New research published in the Journal of Leukocyte Biology, shows that the development of white matter in the mouse brains is delayed when they are exposed to chronic low oxygen levels shortly after birth. If true in humans, this may help explain why infants born with cyanotic heart disease, prematurity and/or severe lung disease often exhibit developmental disabilities that effect learning during childhood, years after the low-oxygen exposure. This knowledge may inform future studies focused on the development of effective treatment strategies.

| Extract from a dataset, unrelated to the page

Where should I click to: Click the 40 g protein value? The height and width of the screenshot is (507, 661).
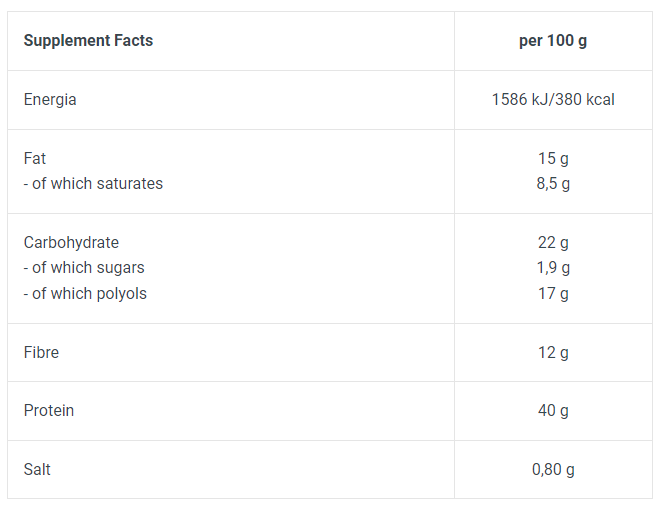(553, 411)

"We found that chronic hypoxia is a state of neuroinflammation in the developing brain," said Lakshmi Raman, MD, a researcher involved in the work from the Department of Pediatrics at the University of Texas Southwestern Medical Center in Dallas, Texas. "Therefore, developing therapies to mitigate potentially detrimental inflammation may help reduce brain injury in infants exposed to chronic hypoxia and at-risk for developmental delay."

Scientists exposed experimental groups of mice to low oxygen from days three through 28 after birth. Control mice were exposed to normal oxygen levels (21% oxygen, i.e., room air). Researches studied brain development when exposed to low oxygen through multiple methods, including quantifying myelin protein, the number of myelin-producing cells, called oligodendrocytes, total brain inflammation and the activation of brain-targeting white blood cells. The aim was to determine if perinatal chronic hypoxia produces permanent injury to the brain, including a four-week recovery period. They found that mice exposed to perinatal chronic hypoxia lost myelin in the developing brain, which resulted in motor learning deficits that persisted for weeks after the end of hypoxic exposure. The long-term myelin loss was associated with increased inflammation in the brain, as well as an increased presence of CD4 T cells in the blood that were reactive to myelin. Therefore, perinatal chronic hypoxia induced an inflammatory response in the brain with concomitant demyelination, ultimately leading to long-term behavioral deficits.

"These findings are important since the neurological effects of low neonatal oxygen levels, if extended to humans, could have clinically actionable treatment options like oxygen supplementation," said John Wherry, Ph.D., Deputy Editor of the Journal of Leukocyte Biology. "The link between low oxygen or hypoxia and inflammation is becoming clear in a number of settings and the connection to inflammatory pathways may reveal additional anti-inflammatory treatment options for nervous system hypoxia."